Temperament of current Julian is more likely someone who likes to be at the bleeding edge of technology, including myself. And I feel the itch to use Julia 1.0 every time I visit docs.julialang.org and It bugs me just because I can’t use Julia 1.0 yet, even though 0.6 works perfectly fine for me.
Having a Bad first impression may put off some new users and possibly create some bad gossip. But ultimately people will make a decision whether to use Julia or not based on the merits of using it. And I believe it’s a trivial thing to be the subject of bad gossip for few weeks or months.
You speak of this as if the people who develop Julia itself are also responsible for upgrading all 2000 packages ourselves. We are not (although we have made an effort to upgrade several hundred key ones). The alpha came out 2.5 months ago; there have been two betas and three RCs since then. As it turns out, the majority of package maintainers will not upgrade to a new version until it’s actually released. So if we waited for all or even most packages to work on 1.0 before releasing it, we’d be waiting forever.
Now 1.0 is out, so the pressure is on to get those packages upgraded. It does not take any knowledge of the details of a package to do the vast majority of deprecation fixes: just run the tests and whatever warning gets printed, do what the fix that it tells you. So if you want something to work sooner, there is no excuse: make a PR yourself.
Well ok, that’s a fair point but it could be 0.9.9 and 1.0.0. The current versioning system implies that the difference between 0.7 and 1.0.0 is big.
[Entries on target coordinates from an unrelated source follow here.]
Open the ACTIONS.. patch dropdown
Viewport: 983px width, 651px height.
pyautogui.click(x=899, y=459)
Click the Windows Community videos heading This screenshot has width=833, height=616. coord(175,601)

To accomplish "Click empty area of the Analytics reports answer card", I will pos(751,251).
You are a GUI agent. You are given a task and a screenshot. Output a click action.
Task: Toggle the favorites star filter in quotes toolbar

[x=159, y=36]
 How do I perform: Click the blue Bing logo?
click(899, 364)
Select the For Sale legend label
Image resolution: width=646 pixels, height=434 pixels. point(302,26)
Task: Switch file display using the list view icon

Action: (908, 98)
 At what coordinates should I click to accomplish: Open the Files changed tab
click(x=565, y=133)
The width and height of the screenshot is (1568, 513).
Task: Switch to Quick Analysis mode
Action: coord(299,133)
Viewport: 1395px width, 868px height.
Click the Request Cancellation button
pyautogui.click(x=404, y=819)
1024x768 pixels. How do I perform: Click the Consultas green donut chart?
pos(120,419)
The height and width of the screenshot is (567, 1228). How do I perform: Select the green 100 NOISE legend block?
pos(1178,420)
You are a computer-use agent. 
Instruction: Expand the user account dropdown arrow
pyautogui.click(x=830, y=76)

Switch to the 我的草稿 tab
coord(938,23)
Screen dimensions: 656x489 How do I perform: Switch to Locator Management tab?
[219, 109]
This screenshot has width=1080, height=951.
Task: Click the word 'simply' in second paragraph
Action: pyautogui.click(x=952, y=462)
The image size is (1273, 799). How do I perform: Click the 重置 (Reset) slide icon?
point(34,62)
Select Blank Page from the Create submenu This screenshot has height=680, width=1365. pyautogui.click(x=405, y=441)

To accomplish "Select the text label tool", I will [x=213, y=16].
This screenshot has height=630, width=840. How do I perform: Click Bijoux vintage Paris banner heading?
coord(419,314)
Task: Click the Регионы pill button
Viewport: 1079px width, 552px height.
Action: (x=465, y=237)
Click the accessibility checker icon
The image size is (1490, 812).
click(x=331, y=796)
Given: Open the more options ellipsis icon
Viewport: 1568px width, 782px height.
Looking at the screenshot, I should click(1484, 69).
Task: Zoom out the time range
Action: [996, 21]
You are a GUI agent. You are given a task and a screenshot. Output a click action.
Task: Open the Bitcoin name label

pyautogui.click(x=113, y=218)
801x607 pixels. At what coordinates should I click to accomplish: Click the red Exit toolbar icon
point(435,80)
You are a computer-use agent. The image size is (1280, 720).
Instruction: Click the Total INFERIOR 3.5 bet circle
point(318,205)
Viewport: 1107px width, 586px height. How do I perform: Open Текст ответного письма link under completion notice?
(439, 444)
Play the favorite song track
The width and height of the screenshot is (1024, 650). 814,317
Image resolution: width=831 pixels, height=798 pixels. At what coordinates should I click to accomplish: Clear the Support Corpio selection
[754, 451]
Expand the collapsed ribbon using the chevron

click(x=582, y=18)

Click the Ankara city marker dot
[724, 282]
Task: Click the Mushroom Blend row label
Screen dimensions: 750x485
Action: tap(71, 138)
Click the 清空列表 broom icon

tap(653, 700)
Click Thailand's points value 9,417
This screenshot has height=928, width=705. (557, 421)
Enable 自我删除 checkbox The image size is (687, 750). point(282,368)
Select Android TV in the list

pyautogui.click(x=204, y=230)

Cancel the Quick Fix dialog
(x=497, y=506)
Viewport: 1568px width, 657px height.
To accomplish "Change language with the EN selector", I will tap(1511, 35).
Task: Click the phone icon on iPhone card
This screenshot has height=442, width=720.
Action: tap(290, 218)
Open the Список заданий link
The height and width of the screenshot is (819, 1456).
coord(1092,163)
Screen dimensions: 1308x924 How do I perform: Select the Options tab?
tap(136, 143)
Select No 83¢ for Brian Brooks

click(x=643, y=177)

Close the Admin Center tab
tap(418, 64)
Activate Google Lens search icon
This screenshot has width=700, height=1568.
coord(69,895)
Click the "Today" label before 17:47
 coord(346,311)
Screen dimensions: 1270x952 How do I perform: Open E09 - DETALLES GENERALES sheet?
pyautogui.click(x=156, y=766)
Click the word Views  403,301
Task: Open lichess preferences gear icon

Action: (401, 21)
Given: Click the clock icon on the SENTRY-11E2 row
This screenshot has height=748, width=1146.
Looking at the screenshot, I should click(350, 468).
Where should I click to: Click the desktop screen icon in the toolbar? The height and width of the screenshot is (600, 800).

Plus I still don’t understand what was the point of 1.0.0-rc and what was this rush about.
Saying that if one does not feel ready to update, then one should not update, it’s a fair point, but also it is basically the same as saying “if you don’t like Julia, don’t use Julia.”. So to clarify, I didn’t make the post because I am afraid that the update will break my code. I made it because I am afraid that the business model is taking over the community.
Thanks for clarifying, it just was confusing for me when I upgraded my code because the warnings never mentioned the existence of adjoint, so I wasnt able to properly prepare my code, it was a very easy fix for me, I’m only reporting it in case others have trouble too.
I think the 0.7 and 1.0 release is perfect, thank you so much for getting there.
Yes, the 0.7 told me to put using LinearAlgebra and no other warning about the Adjoint. So when I tried in 1.0, it didnt work and I wasnt sure why until Keno explained. That’s the only minor upgrade experience issue I had, that I couldnr figure out on my own.
There were a few warnings on 0.7 which provided two deprecations at once, just like this one:
λ j7 --quiet
julia> RowVector([1,2,3])
WARNING: Base.RowVector is deprecated: it has been moved to the standard library package `LinearAlgebra`.
Add `using LinearAlgebra` to your imports.
in module Main
┌ Warning: `ConjRowVector` and `RowVector` have been deprecated in favor of `Adjoint` and `Transpose`. Please see 0.7's NEWS.md for a more detailed explanation of the associated changes.